Hezbollah started the current conflict by launching attacks against Israel following the killing of former Iranian supreme leader Ayatollah Ali Khamenei at the start of the Iran war. But perceiving an approaching US-Iran deal to end the war, Israel is now rushing to maximise its destruction of the group. Israeli forces have advanced the furthest into Lebanon since they withdrew from the country in 2000. They are also seizing positions from which to exert pressure on Hezbollah, even if a US-Iran deal is reached.

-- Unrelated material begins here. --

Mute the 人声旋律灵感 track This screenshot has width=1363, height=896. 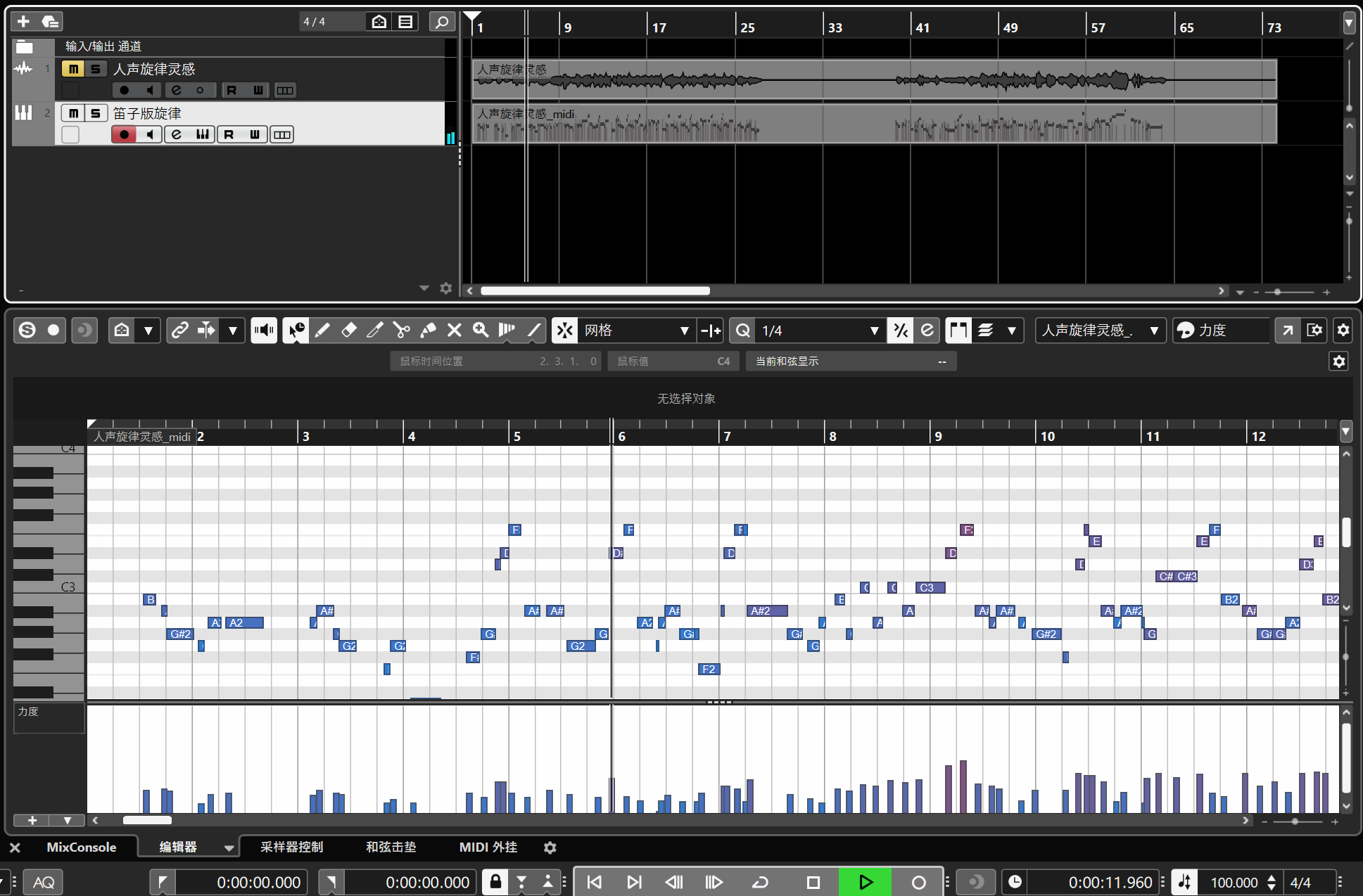72,68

Additionally, because of the symbolic value that many of these positions hold for Hezbollah, Israel is likely using them to establish pressure points for the future. Israel’s greatest fear is not that the Iran war will end without regime change, but that it will end with a messy nuclear compromise, and a détente in US-Iran relations that leads Trump to limit fundamentally Israel’s freedom of action against Iran. By pressuring Hezbollah with the physical occupation of territory it prizes, Israel may hope to provoke further action by the group following any US-Iran deal, and thus retain military flexibility in the future.
All of this reflects the growing strategic misalignment between Trump and Netanyahu. The US President plainly wants a durable peace deal that sees the Strait of Hormuz reopened and Iran’s nuclear programme subjected to a new restrictions protocol. In return, Iran could receive immediate sanctions relief and further economic aid tethered to its cooperation on nuclear issues.
Netanyahu simply wants the war to continue. His objective from the very start has been a regime-change operation. He convinced Trump that a short, sharp military operation would see the Islamic Republic fall. Netanyahu knew that only the US military could accomplish that objective. Emboldened by the successful Delta Force operation to capture Venezuela’s Nicolás Maduro, and ignoring US intelligence scepticism of Netanyahu’s claims, Trump pulled the trigger.
But that was then. Today, with the regime showing capacity for survival and popular Iranian uprisings absent, Trump wants out. He knows that the Strait of Hormuz is causing global economic friction and driving up US petrol prices in advance of the midterm congressional elections.
The problem for Netanyahu is that the influence of war hawks in the Trump administration who want the conflict to continue is limited. American public opinion has soured against the war, and so has Trump. While Iran has suffered significant damage to its military, nuclear, missile and drone capabilities, those capabilities have not been eliminated, and the regime remains stable. It’s also true that ending the Iranian regime would almost certainly require many months of further military action and likely a need for ground operations.
Netanyahu has long centred his domestic political narrative on being able to influence the US in support of Israeli objectives. That narrative is now coming to an end. And with Israeli elections beckoning, Netanyahu is in trouble.